La esperanza y la alegría fueron sus rasgos característicos, ligados a su espiritualidad mariana, propia del Magnificat. Fue un buen pastor en circunstancias complejas: paternal, amable, acogedor, firme pero comprensivo. En su trabajo daba importancia a las relaciones personales. Para él, las relaciones humanas eran preeminentes: construir amistades y hacer crecer a los demás a través del encuentro. Esta pedagogía, para sus detractores, era una forma de debilidad, en realidad era su fuerza. Como hombre de paz, sufría cuando se enfrentaba a un conflicto. Era capaz de tomar decisiones claras, que perseguía con empeño. Cultivó un amor especial por la pobreza y vivió desprendido de los bienes materiales y la riqueza, manteniendo siempre el ejercicio de la virtud de la humildad. Su capacidad de mediación, fruto de la confianza en la Providencia y de una vida de imitatio Christi, resultó inestimable durante los trabajos de la Conferencia de Medellín. Aceptó con entereza las humillaciones y su enfermedad final (cf. Dicasterio para las Causas de los Santos).
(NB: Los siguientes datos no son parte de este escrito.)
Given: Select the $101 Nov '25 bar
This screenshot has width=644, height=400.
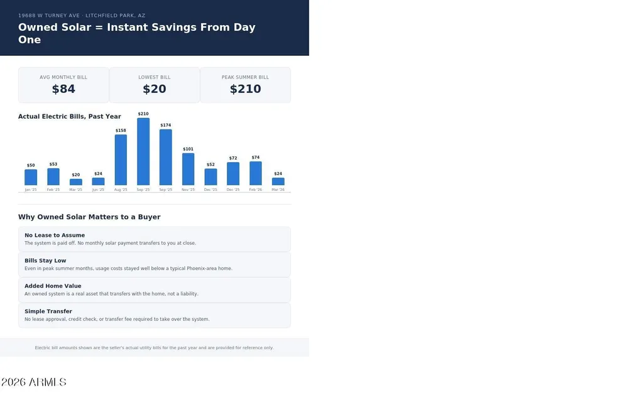Looking at the screenshot, I should [x=188, y=169].
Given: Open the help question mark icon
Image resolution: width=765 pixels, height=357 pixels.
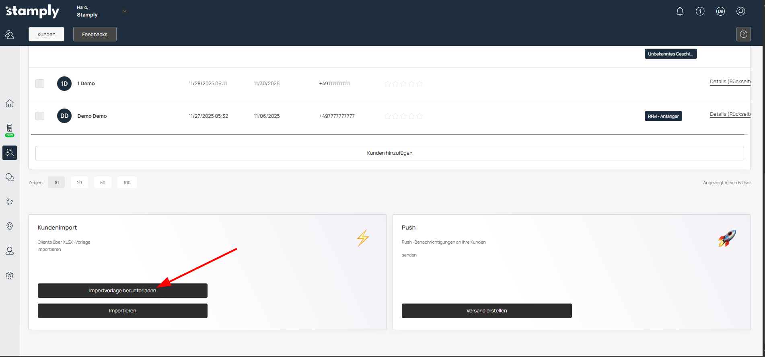Looking at the screenshot, I should coord(743,34).
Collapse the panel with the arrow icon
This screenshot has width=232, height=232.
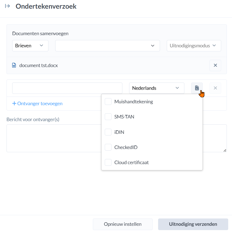8,6
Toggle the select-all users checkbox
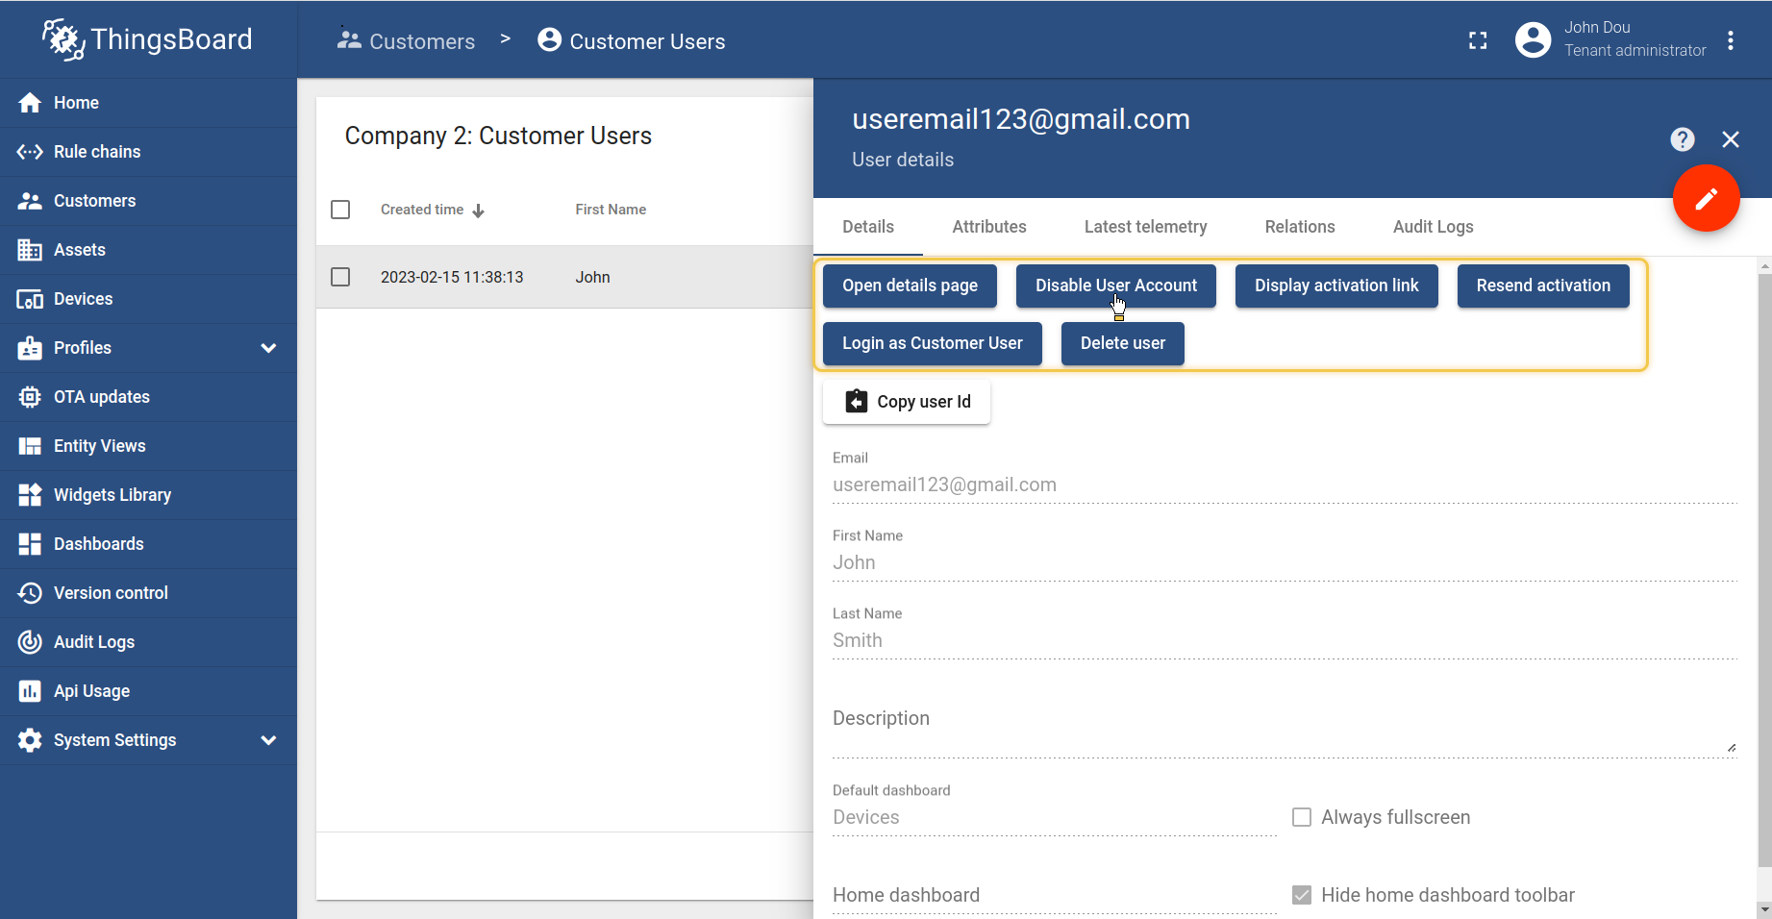 (340, 210)
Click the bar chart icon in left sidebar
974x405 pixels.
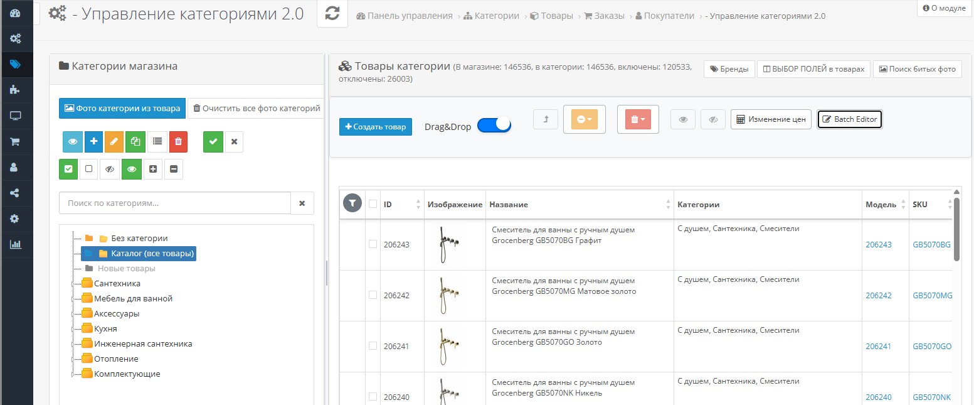pyautogui.click(x=16, y=244)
Card. Pironio y la vida religiosa

El cardenal Pironio fue Prefecto de la Sagrada Congregación para los Religiosos y los Institutos Seculares de 1974 a 1984. Aunque no profesaba en ningún instituto religioso, pues pertenecía al clero secular, asumió su compromiso eclesial con tal espíritu que fue considerado por los consagrados y consagradas como un verdadero religioso entre los religiosos, compartiendo con ellos lo más íntimo de su espiritualidad y lo más ardiente de su apostolado. No se conoce ningún caso en el que el nombramiento para la presidencia de un dicasterio romano haya producido tanto entusiasmo como el de Pironio. En aquellos años, no había publicación especializada importante que no se hiciera eco del entusiasmo con que fue acogido su nombramiento como Prefecto de la Congregación para los Religiosos y los Institutos Seculares.
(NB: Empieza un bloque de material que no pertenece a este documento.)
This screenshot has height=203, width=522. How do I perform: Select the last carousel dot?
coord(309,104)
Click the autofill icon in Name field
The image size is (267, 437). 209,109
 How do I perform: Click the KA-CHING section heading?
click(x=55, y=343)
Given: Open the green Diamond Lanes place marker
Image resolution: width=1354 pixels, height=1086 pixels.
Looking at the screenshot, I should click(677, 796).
La aprobación de nuestra actual Regla de Vida

Fue Eduardo Pironio, el 11 de abril de 1981, en el 182 aniversario de la fundación del Instituto, quien aprobó el texto definitivo de nuestra Regla de Vida: «¡A Dios toda gloria!»

» Los años que siguieron al Concilio estuvieron marcados por un esfuerzo perseverante por parte de las Hermanas de la Caridad para entrar en el proceso de renovación propuesto por el Concilio y continuamente urgido y acompañado por el Card. Pironio. El énfasis puesto en el carisma suscitó profundos interrogantes. Cincuenta años después del inicio del Concilio Vaticano II, podemos decir que la vida religiosa se siente de nuevo fuertemente interpelada a renovarse… Es un camino que continúa» (Madre M. A. Henriot).